- EXERCISE DIRECTIONS:
Reproduce every entry below with "Nextcloud" changed to "ownCloud" throughout, leaving everything else untouched.

- RECORDS SHOWN:
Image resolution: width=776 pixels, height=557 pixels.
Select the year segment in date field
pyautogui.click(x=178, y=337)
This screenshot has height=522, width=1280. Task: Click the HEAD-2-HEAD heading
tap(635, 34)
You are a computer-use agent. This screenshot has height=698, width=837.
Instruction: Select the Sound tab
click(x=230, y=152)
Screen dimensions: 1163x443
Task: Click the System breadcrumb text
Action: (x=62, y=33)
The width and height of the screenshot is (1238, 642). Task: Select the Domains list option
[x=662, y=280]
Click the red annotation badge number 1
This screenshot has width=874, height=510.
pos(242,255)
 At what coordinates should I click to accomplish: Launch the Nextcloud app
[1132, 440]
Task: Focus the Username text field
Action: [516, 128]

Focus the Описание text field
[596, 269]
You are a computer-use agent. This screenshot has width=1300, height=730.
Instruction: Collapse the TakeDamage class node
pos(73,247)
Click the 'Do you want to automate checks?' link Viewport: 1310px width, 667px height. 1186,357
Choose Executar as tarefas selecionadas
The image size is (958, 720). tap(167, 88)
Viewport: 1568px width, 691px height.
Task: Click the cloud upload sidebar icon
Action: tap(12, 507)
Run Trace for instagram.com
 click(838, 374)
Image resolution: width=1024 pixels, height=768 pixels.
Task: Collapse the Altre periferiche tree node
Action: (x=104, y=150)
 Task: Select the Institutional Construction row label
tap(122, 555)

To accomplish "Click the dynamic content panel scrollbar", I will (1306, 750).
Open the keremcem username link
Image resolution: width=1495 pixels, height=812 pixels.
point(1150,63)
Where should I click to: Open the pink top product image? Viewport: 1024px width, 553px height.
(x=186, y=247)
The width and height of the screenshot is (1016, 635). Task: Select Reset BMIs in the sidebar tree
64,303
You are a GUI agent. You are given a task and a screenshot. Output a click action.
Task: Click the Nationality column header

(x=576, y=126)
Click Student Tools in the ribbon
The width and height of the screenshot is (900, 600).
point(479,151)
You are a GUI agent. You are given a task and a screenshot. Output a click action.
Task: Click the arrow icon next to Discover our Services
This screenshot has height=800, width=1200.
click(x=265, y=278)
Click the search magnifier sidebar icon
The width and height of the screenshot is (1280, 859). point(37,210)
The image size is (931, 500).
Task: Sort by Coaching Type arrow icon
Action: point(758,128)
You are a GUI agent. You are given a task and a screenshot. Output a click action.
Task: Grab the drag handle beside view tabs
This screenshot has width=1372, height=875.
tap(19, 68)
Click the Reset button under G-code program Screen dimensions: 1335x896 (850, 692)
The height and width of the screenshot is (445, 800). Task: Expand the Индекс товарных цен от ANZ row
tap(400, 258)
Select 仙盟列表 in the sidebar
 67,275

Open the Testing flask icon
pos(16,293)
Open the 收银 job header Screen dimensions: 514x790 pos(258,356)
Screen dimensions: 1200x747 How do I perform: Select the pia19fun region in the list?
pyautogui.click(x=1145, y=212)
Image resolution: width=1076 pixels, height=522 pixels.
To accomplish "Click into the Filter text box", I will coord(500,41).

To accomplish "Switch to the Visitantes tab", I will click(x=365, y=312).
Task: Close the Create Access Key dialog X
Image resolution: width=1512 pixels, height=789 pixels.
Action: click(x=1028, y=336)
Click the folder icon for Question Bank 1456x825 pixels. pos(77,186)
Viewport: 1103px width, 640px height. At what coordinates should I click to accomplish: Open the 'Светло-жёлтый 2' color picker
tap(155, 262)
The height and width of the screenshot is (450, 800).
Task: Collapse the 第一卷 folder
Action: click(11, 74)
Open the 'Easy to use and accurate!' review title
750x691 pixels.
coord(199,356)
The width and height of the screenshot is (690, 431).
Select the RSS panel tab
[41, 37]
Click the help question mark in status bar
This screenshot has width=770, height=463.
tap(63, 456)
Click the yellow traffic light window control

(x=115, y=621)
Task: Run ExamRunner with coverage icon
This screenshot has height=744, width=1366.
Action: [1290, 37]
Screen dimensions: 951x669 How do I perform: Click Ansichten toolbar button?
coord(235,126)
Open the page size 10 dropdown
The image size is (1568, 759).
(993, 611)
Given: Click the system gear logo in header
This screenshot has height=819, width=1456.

- IN RESPONSE:
Image resolution: width=776 pixels, height=557 pixels.
Select the year segment in date field
pyautogui.click(x=178, y=337)
This screenshot has height=522, width=1280. Task: Click the HEAD-2-HEAD heading
tap(635, 34)
You are a computer-use agent. This screenshot has height=698, width=837.
Instruction: Select the Sound tab
click(x=230, y=152)
Screen dimensions: 1163x443
Task: Click the System breadcrumb text
Action: (x=62, y=33)
The width and height of the screenshot is (1238, 642). Task: Select the Domains list option
[x=662, y=280]
Click the red annotation badge number 1
This screenshot has width=874, height=510.
pos(242,255)
 At what coordinates should I click to accomplish: Launch the ownCloud app
[1132, 440]
Task: Focus the Username text field
Action: [516, 128]

Focus the Описание text field
[596, 269]
You are a computer-use agent. This screenshot has width=1300, height=730.
Instruction: Collapse the TakeDamage class node
pos(73,247)
Click the 'Do you want to automate checks?' link Viewport: 1310px width, 667px height. 1186,357
Choose Executar as tarefas selecionadas
The image size is (958, 720). tap(167, 88)
Viewport: 1568px width, 691px height.
Task: Click the cloud upload sidebar icon
Action: tap(12, 507)
Run Trace for instagram.com
 click(838, 374)
Image resolution: width=1024 pixels, height=768 pixels.
Task: Collapse the Altre periferiche tree node
Action: (x=104, y=150)
 Task: Select the Institutional Construction row label
tap(122, 555)

To accomplish "Click the dynamic content panel scrollbar", I will (1306, 750).
Open the keremcem username link
Image resolution: width=1495 pixels, height=812 pixels.
point(1150,63)
Where should I click to: Open the pink top product image? Viewport: 1024px width, 553px height.
(x=186, y=247)
The width and height of the screenshot is (1016, 635). Task: Select Reset BMIs in the sidebar tree
64,303
You are a GUI agent. You are given a task and a screenshot. Output a click action.
Task: Click the Nationality column header

(x=576, y=126)
Click Student Tools in the ribbon
The width and height of the screenshot is (900, 600).
point(479,151)
You are a GUI agent. You are given a task and a screenshot. Output a click action.
Task: Click the arrow icon next to Discover our Services
This screenshot has height=800, width=1200.
click(x=265, y=278)
Click the search magnifier sidebar icon
The width and height of the screenshot is (1280, 859). point(37,210)
The image size is (931, 500).
Task: Sort by Coaching Type arrow icon
Action: point(758,128)
You are a GUI agent. You are given a task and a screenshot. Output a click action.
Task: Grab the drag handle beside view tabs
This screenshot has width=1372, height=875.
tap(19, 68)
Click the Reset button under G-code program Screen dimensions: 1335x896 (850, 692)
The height and width of the screenshot is (445, 800). Task: Expand the Индекс товарных цен от ANZ row
tap(400, 258)
Select 仙盟列表 in the sidebar
 67,275

Open the Testing flask icon
pos(16,293)
Open the 收银 job header Screen dimensions: 514x790 pos(258,356)
Screen dimensions: 1200x747 How do I perform: Select the pia19fun region in the list?
pyautogui.click(x=1145, y=212)
Image resolution: width=1076 pixels, height=522 pixels.
To accomplish "Click into the Filter text box", I will coord(500,41).

To accomplish "Switch to the Visitantes tab", I will click(x=365, y=312).
Task: Close the Create Access Key dialog X
Image resolution: width=1512 pixels, height=789 pixels.
Action: click(x=1028, y=336)
Click the folder icon for Question Bank 1456x825 pixels. pos(77,186)
Viewport: 1103px width, 640px height. At what coordinates should I click to accomplish: Open the 'Светло-жёлтый 2' color picker
tap(155, 262)
The height and width of the screenshot is (450, 800).
Task: Collapse the 第一卷 folder
Action: click(11, 74)
Open the 'Easy to use and accurate!' review title
750x691 pixels.
coord(199,356)
The width and height of the screenshot is (690, 431).
Select the RSS panel tab
[41, 37]
Click the help question mark in status bar
This screenshot has width=770, height=463.
tap(63, 456)
Click the yellow traffic light window control

(x=115, y=621)
Task: Run ExamRunner with coverage icon
This screenshot has height=744, width=1366.
Action: [1290, 37]
Screen dimensions: 951x669 How do I perform: Click Ansichten toolbar button?
coord(235,126)
Open the page size 10 dropdown
The image size is (1568, 759).
(993, 611)
Given: Click the system gear logo in header
This screenshot has height=819, width=1456.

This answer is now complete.